In early July a Russian Soyuz satellite launcher lifted off from Kourou, a very active launching facility in French Guiana (South America). This launch put four more O3b communications satellites in orbit, to complete a network of eight which provide high-speed Internet service to remote parts of the world that have few other options.
What are Russian rockets doing operating from a French facility located in a French colony in South America? It’s all about economy and location. The Soyuz has been around since 1966 and has been launched over 1,900 times and has been successful 92 percent of the time. Not only that the Soyuz is cheaper than any of the alternatives. Launching from near the equator is also more effective for most orbits (can put more weight in orbit than the same launcher operating at higher latitudes), which is why the French built their launch facility there in the 1960s and eventually came to share it with the European Space Agency (ESA) which, after finding itself short of launchers turned to the Russian Space Agency and purchased Soyuz launchers to fill that need.
Despite having been around since the 1960s, the Soyuz is still being tweaked and upgraded.
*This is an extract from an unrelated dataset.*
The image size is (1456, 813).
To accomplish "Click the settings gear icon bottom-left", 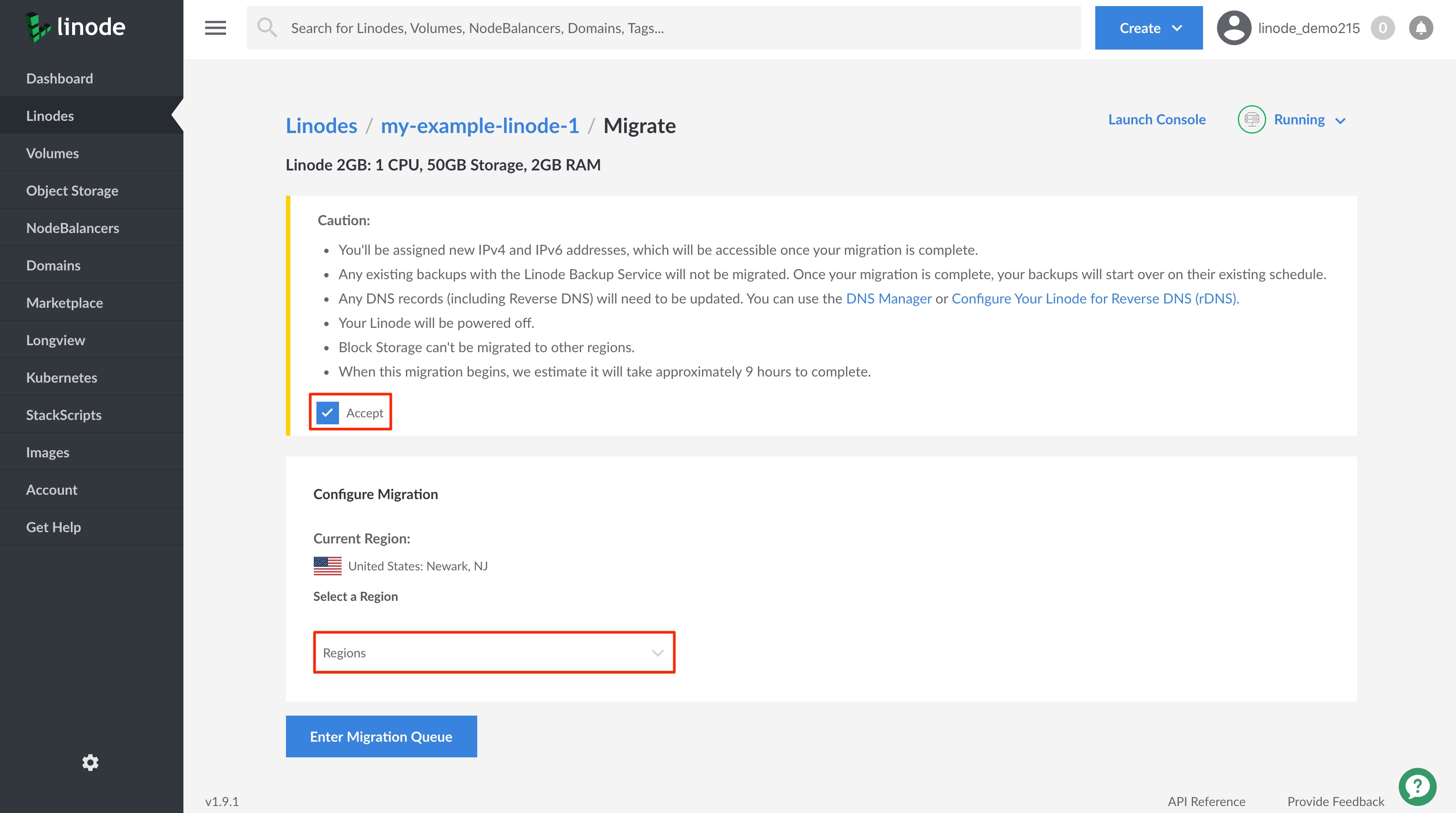I will [91, 762].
Thus on December 28, 2013 Russia successfully launched a new version of its Soyuz rocket and put a scientific satellite into orbit at the same time. This version (Soyuz 2.1v) uses a new engine and digital guidance system. This launch was delayed several times by one problem or another. Soyuz is a popular launcher for putting satellites into orbit and has survived and thrived because of constant upgrades like this.
The Russian commercial satellite launching company ILS (International Launch Services) uses R-7 (Soyuz) and Proton rockets for launching satellites. The 175 ton Soyuz is the most frequently used rocket. The Soyuz is a much smaller than the Proton and can only put 6.4 tons into low orbit. The most notable Soyuz use is to supply the international space station (ISS). The Soyuz/Progress space vehicle weighs about seven tons and can deliver 2.7 tons of cargo and also serve as a rescue craft to get people back to earth. The Soyuz spacecraft consists of three parts and the middle one is the reentry vehicle for three people.
In 2008 the European Union (EU) agreed to buy ten Russian Soyuz satellite launchers, for about $35 million each. These were to be launched from Kourou. The ESA spent some $400 million to build a launch pad for the Soyuz. This expansion was caused by the ESA facility having more work than it could handle. The Russian Soyuz, while old, is reliable and cheaper (by about 25 percent) than any of the Western launch vehicles ESA has used. There are 3-4 Soyuz launches a year from Kourou. France built this launch facility in the late 1960s, and began sharing it with the ESA. Since then, there have been over 200 launches from this site.
Proton rockets are for putting heavy satellites into high orbits. So far Proton has launched 390 times and is about 88 percent reliable. The Proton entered service in the 1960s and in the last two decades Protons have earned Russia over $6 billion putting foreign satellites into orbit, especially high orbits. While the Proton isn’t perfect, it is competitive when it comes to price and reliability.